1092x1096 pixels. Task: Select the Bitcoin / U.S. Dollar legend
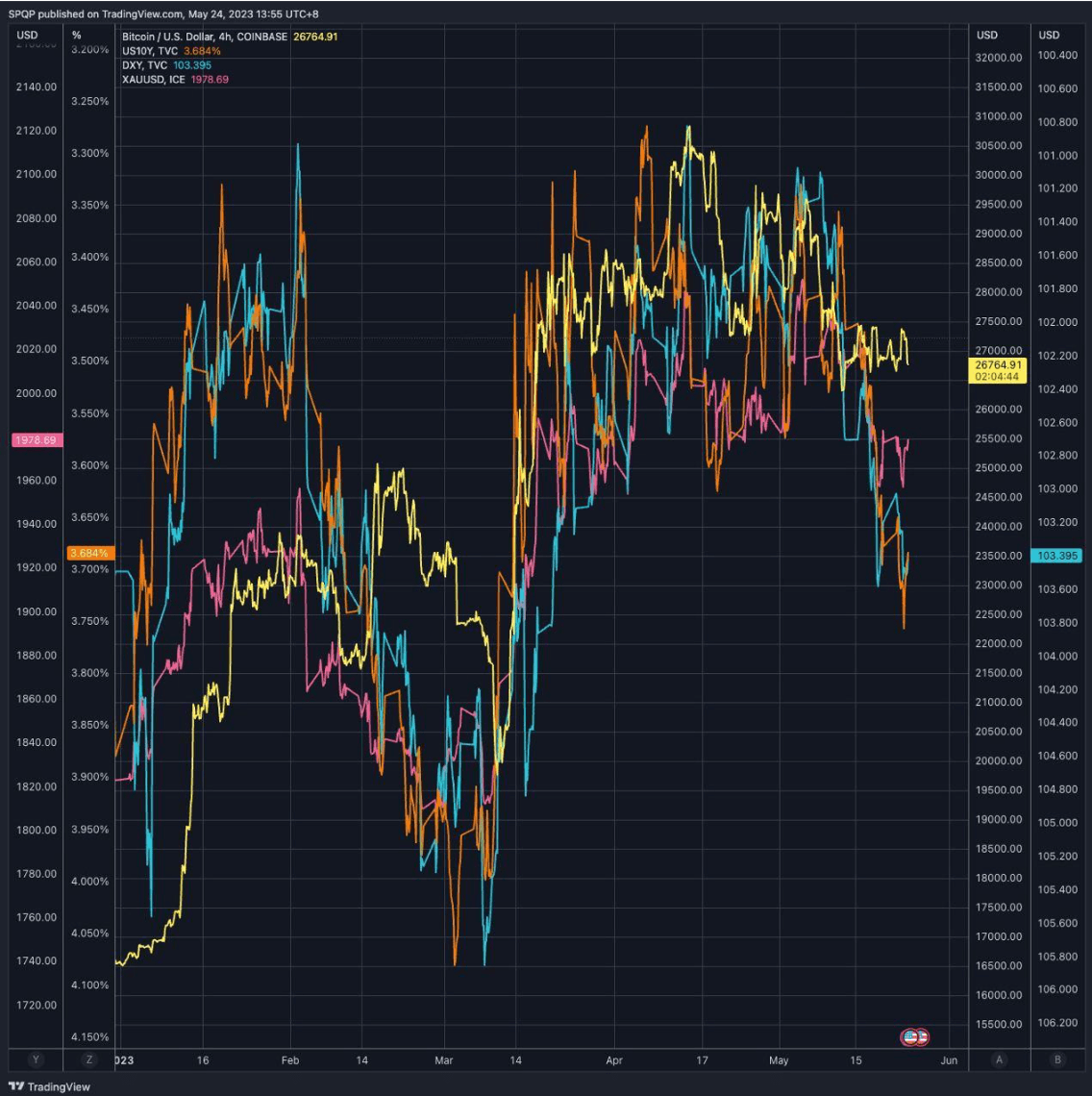pos(204,37)
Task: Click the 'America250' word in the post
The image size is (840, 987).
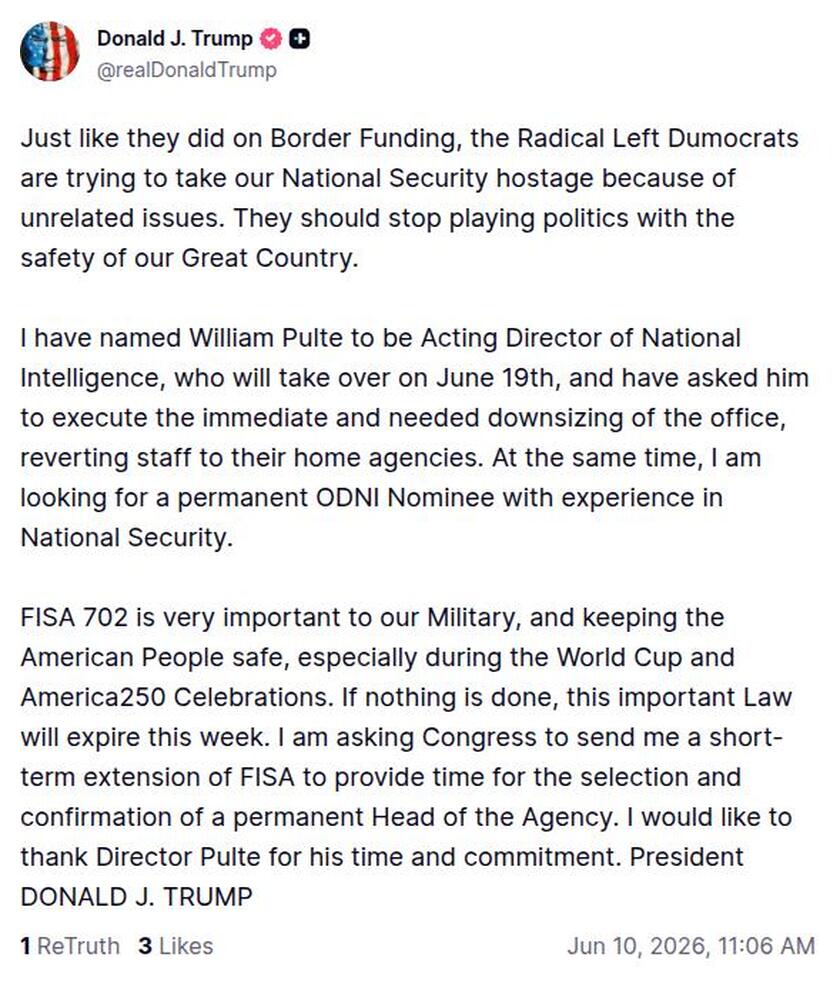Action: [x=93, y=697]
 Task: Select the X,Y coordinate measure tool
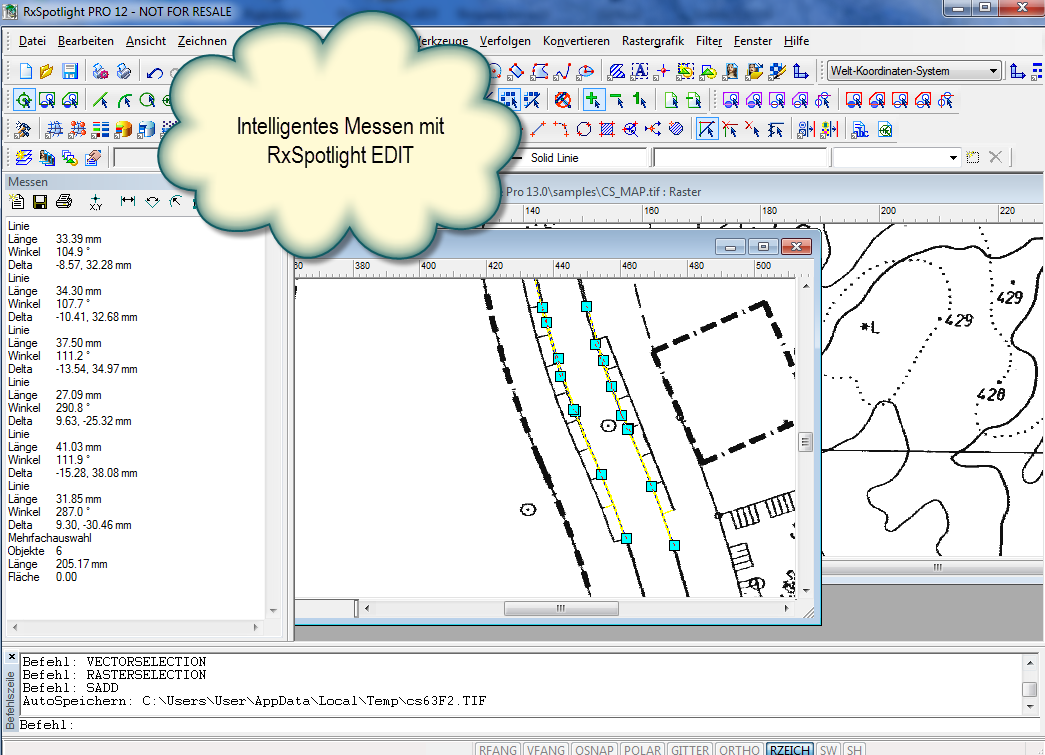pos(96,202)
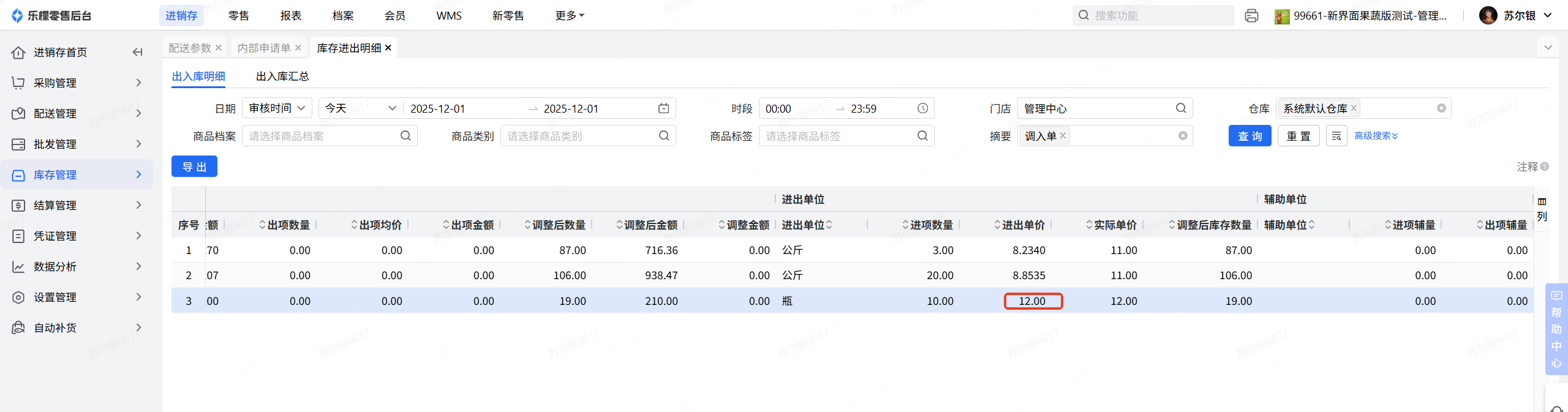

- TO DO
No pictures belong in the copy. Repeat the entries exactly.

- TASK RESPONSE
1092x1096 pixels. Task: Select the Bitcoin / U.S. Dollar legend
pos(204,37)
Task: Click the 'America250' word in the post
The image size is (840, 987).
Action: [x=93, y=697]
 Task: Select the X,Y coordinate measure tool
pos(96,202)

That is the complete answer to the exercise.